Every so often someone comes up with an article in praise of Karl Marx and suggesting that we should take another look at what he wrote. If you have a subscription you can read the latest offering, in the FT of all places.
What Engels observed in England in 1840s Manchester was not “capitalism”. It was the consequence of the large scale land enclosures
which had taken place between 1760 and 1840, which had transformed a
self-sufficient peasantry into a class of wage slaves with no land
rights. The bit about wage slaves was correct; the process by which this
happened on the ground was described in detailed by the Hammonds in “The Village Labourer”.

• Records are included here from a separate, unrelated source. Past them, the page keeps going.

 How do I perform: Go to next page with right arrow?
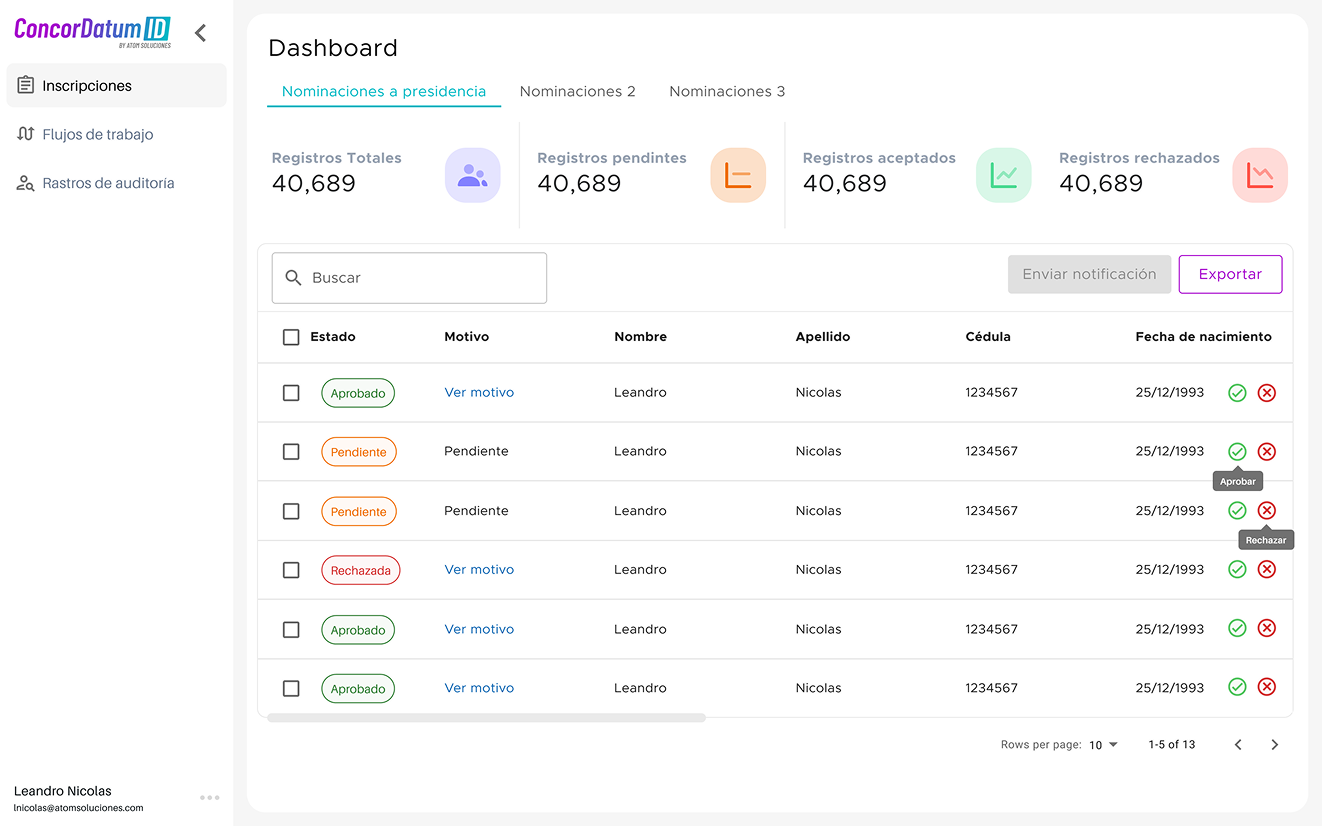1274,745
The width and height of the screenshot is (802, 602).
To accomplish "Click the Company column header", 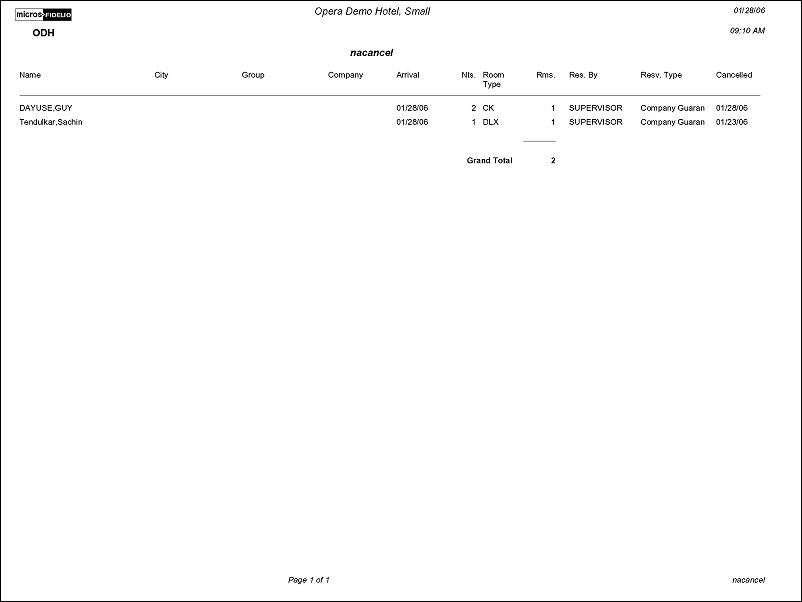I will point(345,75).
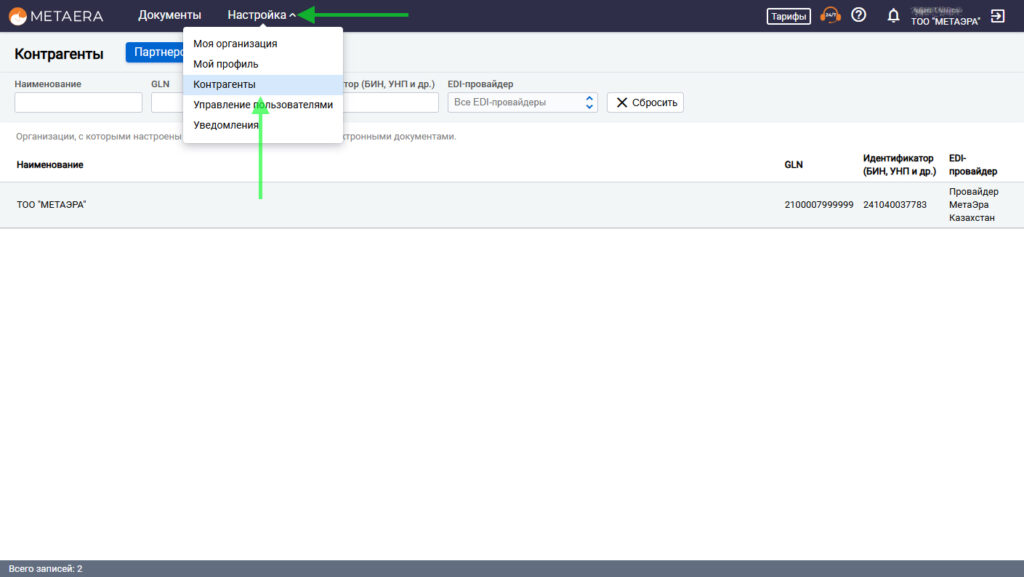Open the notifications bell
Image resolution: width=1024 pixels, height=577 pixels.
point(893,16)
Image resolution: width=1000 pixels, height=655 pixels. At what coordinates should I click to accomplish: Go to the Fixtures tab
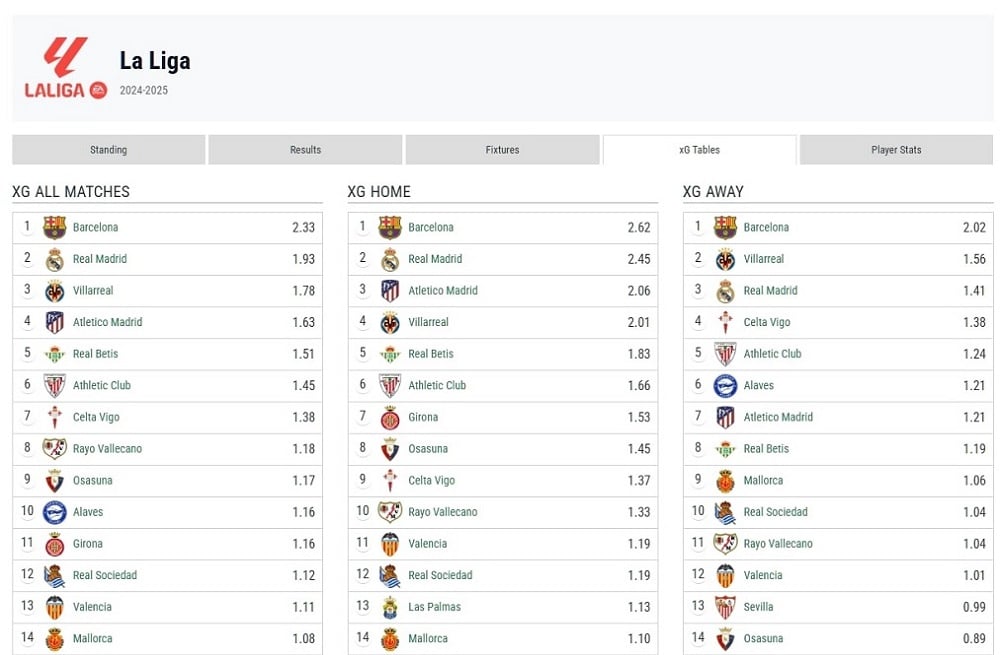tap(503, 150)
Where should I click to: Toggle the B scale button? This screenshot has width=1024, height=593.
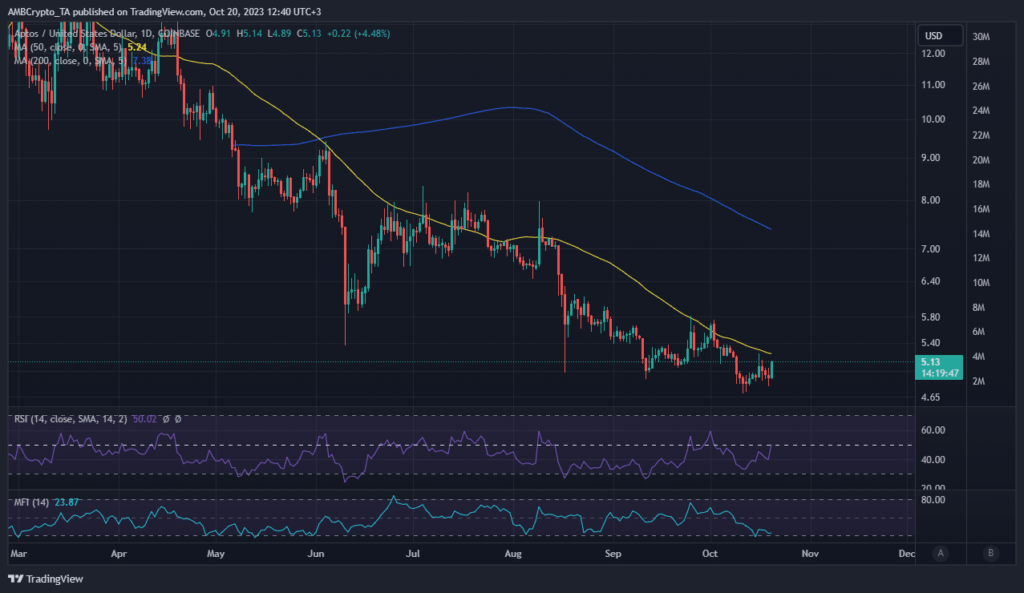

The periodic economic crises which
characterised the US economy, and indeed, the general development of the US, were analysed by Henry George in his book “Progress
and Poverty”, published in 1879, which promptly became a bestseller,
remained so for half a century and is still in print and available
on-line.
George contradicts Marx, obliquely, by defining his
initial concepts rigorously and noting that there are THREE factors of
production, Land, Capital and Labour, as opposed to the TWO factors
postulated by the Marx and his followers - Capital and Labour; Marxist
theory buries the concept of Land by rolling it into the category of
Capital (and sometimes “wealth”. Any possibility of analysing the
particular and specific characteristics of Land economics, and its role
in the economy, is thereby stymied.
Unsurprisingly, this suited
the landowning interests, since the role of land was effectively
airbrushed out of economics theory, with whole textbooks devoting just a
paragraph to the the topic. Even Catholic Social Teaching did the same
thing, with the original encyclical Rerum Novarum by Pope Leo XIII, published in 1891 burying land under the category of Property. Keynesians did the
same thing. So does Pickety, as does everyone who regards land as “wealth”, or refers to a “housing crisis” without making it clear that
it is underpinned by a failure in the land market.
If there is one
nineteenth century writer on political economy who needs to be
re-evaluated, it is not Karl Marx but Henry George.